Sarah Witzke wrote:
Dear gromacs users,
First, Justin, thank you for your reply!
Second, I have a question regarding how to use a checkpoint file to rerun my broken .trr file (dmpclim1-870.trr). As I previously described my I have divided my simulation into smaller simulations, each of 200 ps duration. I did that in order not to loose too much data if the simulation should crash. I have further divided my simulations into five folders - each folder consists of a little over 200 small .trr files (and the corresponding .gro, .log, .gro, .tpr, and .out files to each of theses small .trr files) - this division is because of a limit of max. 200 hours simulation time per job on the cluster I'm using. Each time the 200 hours have been used, a new folder is created from where the simulation is continued.
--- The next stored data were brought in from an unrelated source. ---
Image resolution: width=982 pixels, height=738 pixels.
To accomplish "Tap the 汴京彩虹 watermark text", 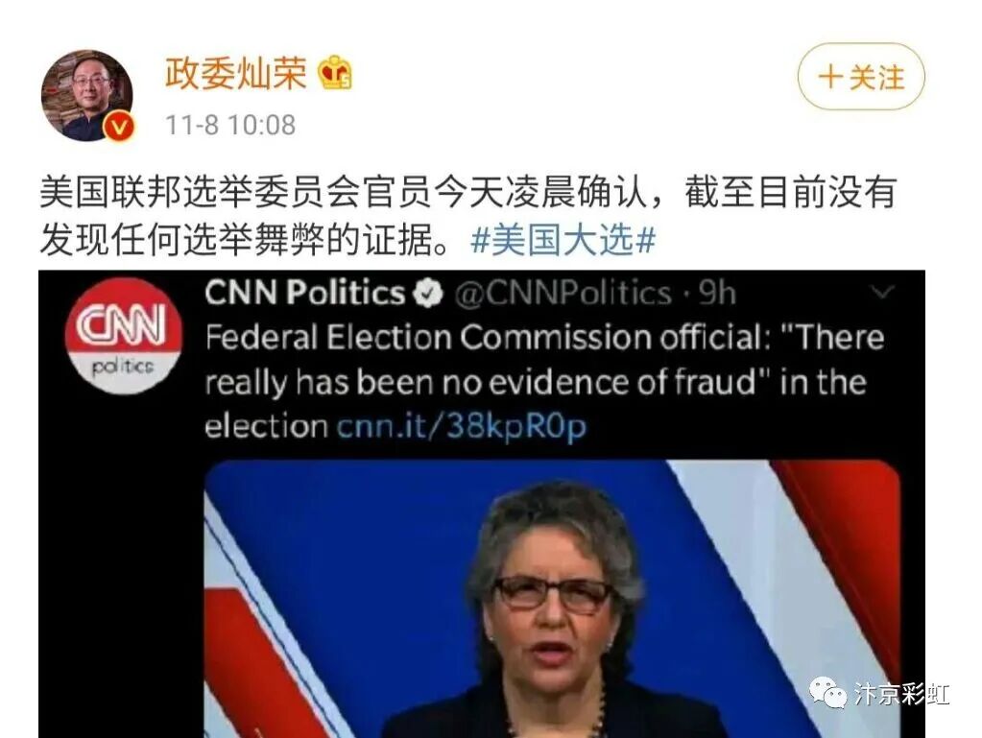I will (901, 694).
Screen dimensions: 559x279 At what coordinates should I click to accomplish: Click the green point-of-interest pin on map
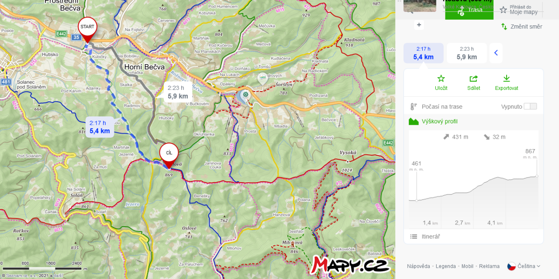(262, 78)
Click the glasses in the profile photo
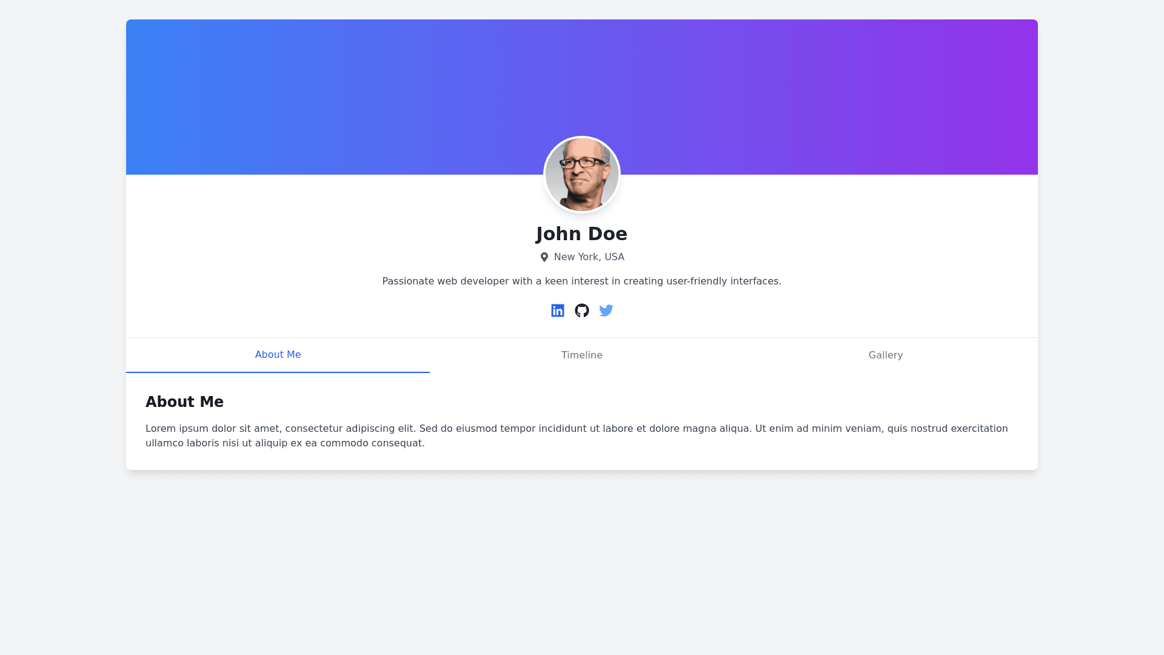Viewport: 1164px width, 655px height. (x=583, y=163)
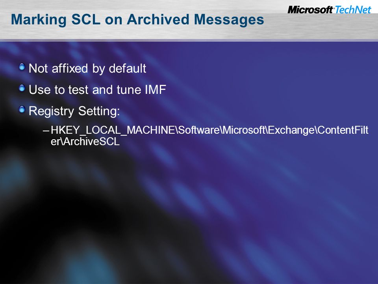Click the "Not affixed by default" text line
The height and width of the screenshot is (284, 378).
tap(87, 69)
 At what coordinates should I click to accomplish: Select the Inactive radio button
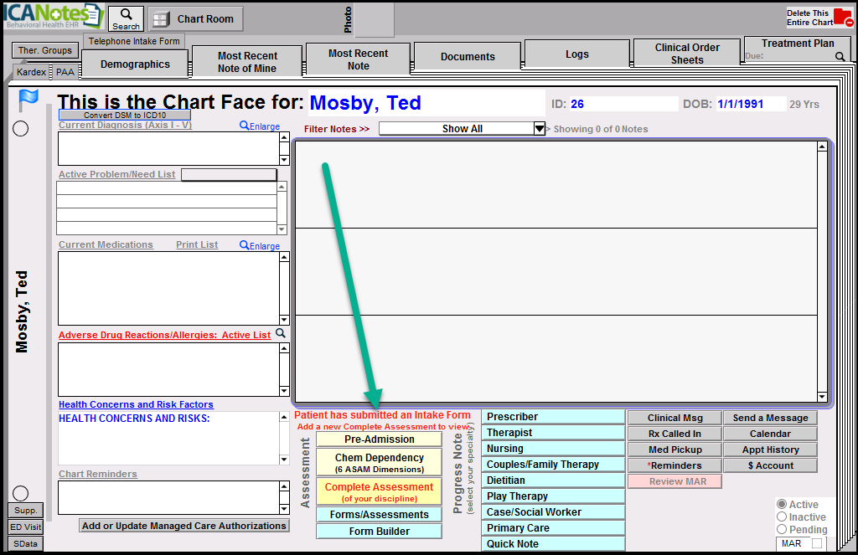click(x=782, y=517)
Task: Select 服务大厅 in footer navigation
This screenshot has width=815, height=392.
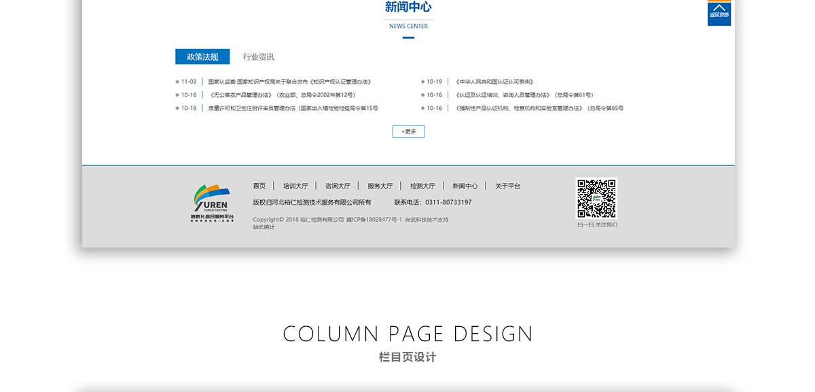Action: 380,186
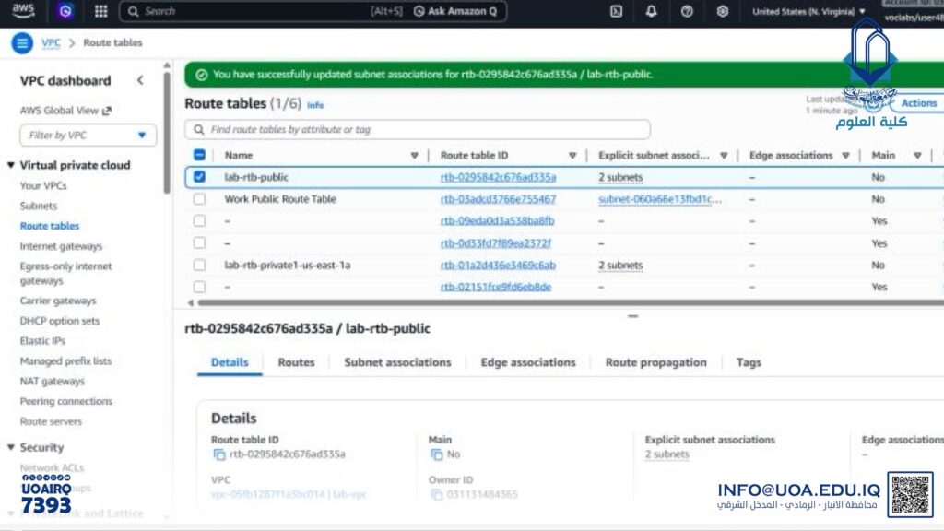The height and width of the screenshot is (531, 944).
Task: Open the AWS services grid menu
Action: tap(100, 11)

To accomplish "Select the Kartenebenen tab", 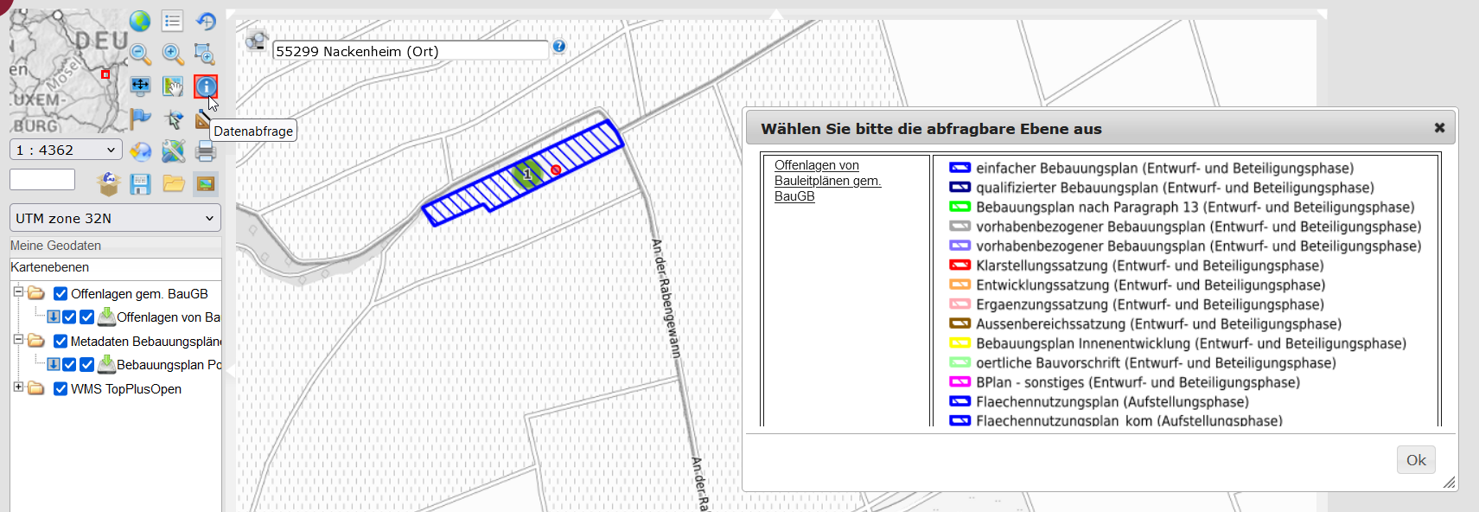I will (x=50, y=268).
I would think dealing with 200 files would be a major headache :) Checkpointing
makes such practice really obsolete. If the system goes down and your run
crashes, you never lose more than -cpt amount of time (default of 15 minutes).
Otherwise, specifying nstxout, etc might be your friend :)
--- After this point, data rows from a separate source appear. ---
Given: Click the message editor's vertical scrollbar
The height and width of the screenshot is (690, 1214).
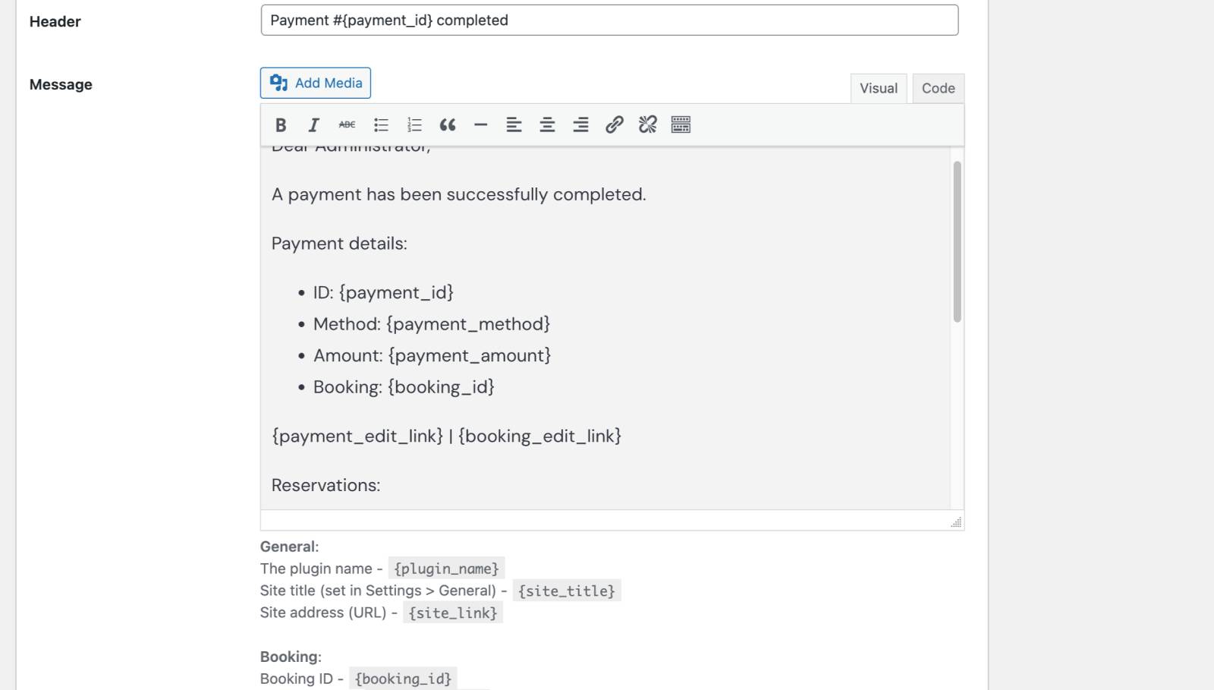Looking at the screenshot, I should (x=957, y=241).
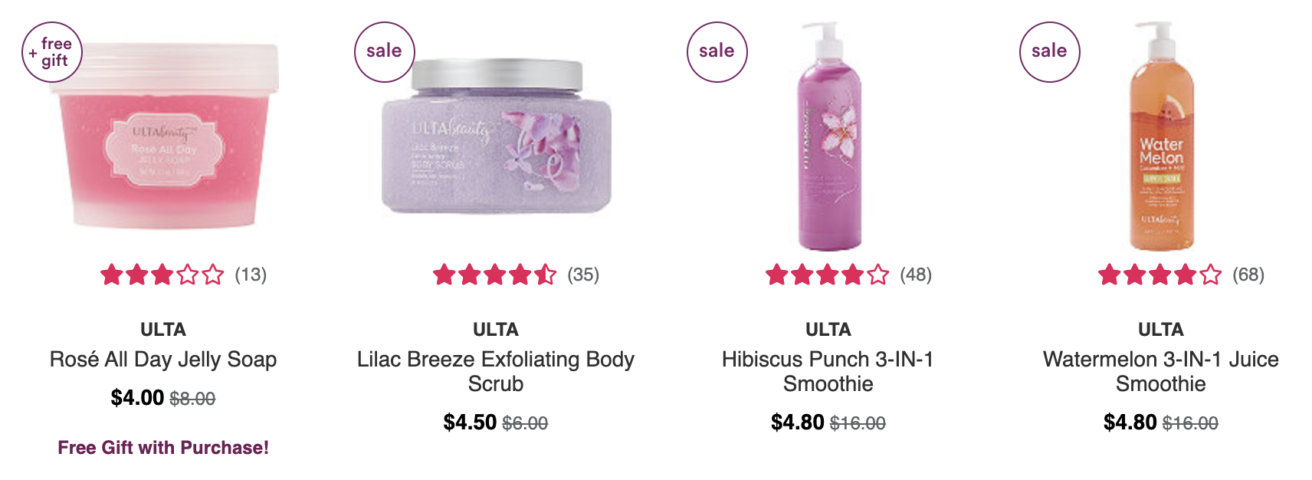1312x480 pixels.
Task: View the 68 reviews count for Watermelon Smoothie
Action: pos(1248,275)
In each of these five folder I only found these two .cpt files: "state.cpt" and
"state_prev.cpt".
My commands are:
tpbconv -f dmpclim1-XX.trr -s dmpclim1-XX.tpr -e dmpclim1-XX.edr -extend 200
dmpclim1-YY.tpr
mdrun_mpi -np 4 -v -s dmpclim1-YY.tpr -o dmpclim1-YY.trr -c dmpclim1-YY.gro -e dmpclim1-YY.edr -g dmpclim1-YY.log >& dmpclim1-YY.out
Using tpbconv in this way is also obsolete and introduces small (probably
negligible) errors. To get a binary identical continuation, you need to make
use of the checkpoint file:
http://wiki.gromacs.org/index.php/Extending_Simulations
I guess that since a new checkpoint file is written every 15 minutes that it will overwrite
the previous one. Is that correct? It seems unfortunate to me that it does not make new .cpt
files for each small .trr file as it is done for e.g. .log files (naming them something like
"#state.cpt.1# and so on). If I have understood it correctly I'm not able to use my
checkpoint file, because my simulation continued without errors thus overwriting the needed
.cpt files several times. To learn from my mistakes: Next time I do simulations will an option
like "-cpo dmpclim1-YY.cpt" create a checkpoint file for each small .trr file?
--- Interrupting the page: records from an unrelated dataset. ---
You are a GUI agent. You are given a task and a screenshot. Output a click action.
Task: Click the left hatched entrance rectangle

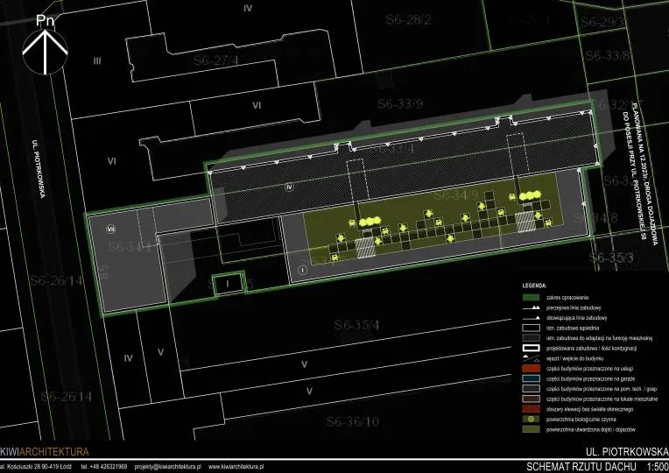[365, 249]
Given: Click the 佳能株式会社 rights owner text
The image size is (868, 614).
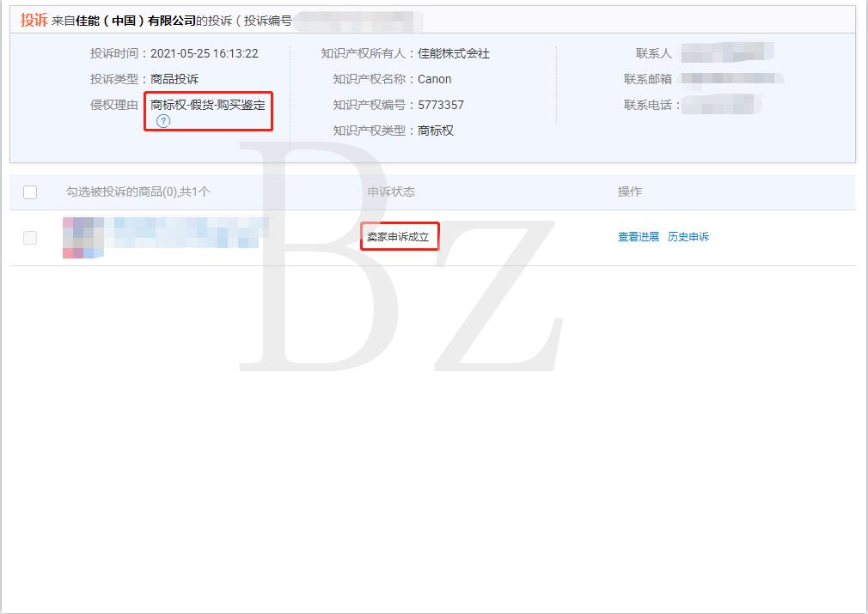Looking at the screenshot, I should point(456,53).
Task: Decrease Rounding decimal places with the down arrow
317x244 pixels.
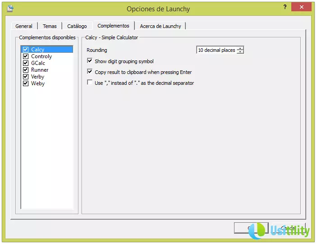Action: [x=240, y=52]
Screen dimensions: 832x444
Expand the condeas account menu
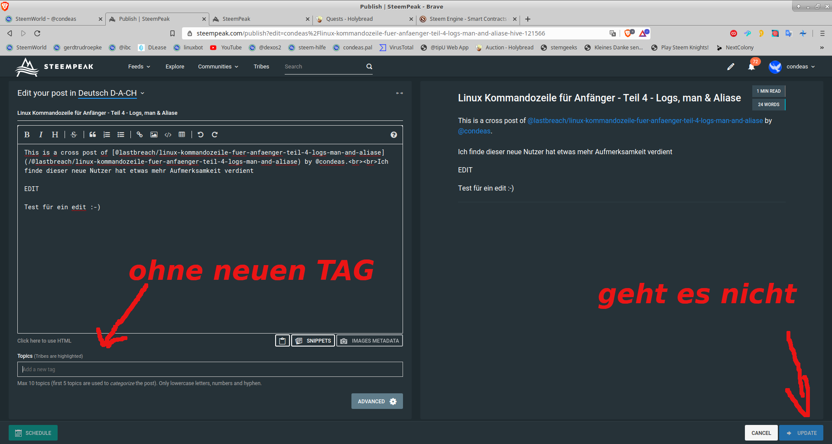[800, 67]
That would just clog up disk space, really. If your simulation has proceeded
from the previous checkpoint with no problem, then really all that *should* be
necessary in most cases is the most recent checkpoint.
I think your problem likely stems from a file system blip. I've experienced
similar behavior when our NFS server acts up, and an incomplete frame is
written, so the Gromacs tools detect massive coordinates/velocities/forces or
whatever when processing the output.
-Justin
Best,
Sarah
-----Original Message-----
From: gmx-users-boun...@gromacs.org on behalf of Justin A. Lemkul
Sent: Sat 21-03-2009 13:20
To: Discussion list for GROMACS users
Subject: Re: [gmx-users] One more broken .trr file
Sarah Witzke wrote:
Dear gromacs users,
I would very much appreciate it if anyone could give me an advice on the
following situation:
I have run a simulation of a small molecule diffusion into a lipid membrane (gromacs
version 4.0). The simulation was run for ~220 ns and stored in small individual .trr
files each of ~0.2 ns (giving a total of 1098 small .trr files). There were no errors or
otherwise "suspicious" behavior during the simulation.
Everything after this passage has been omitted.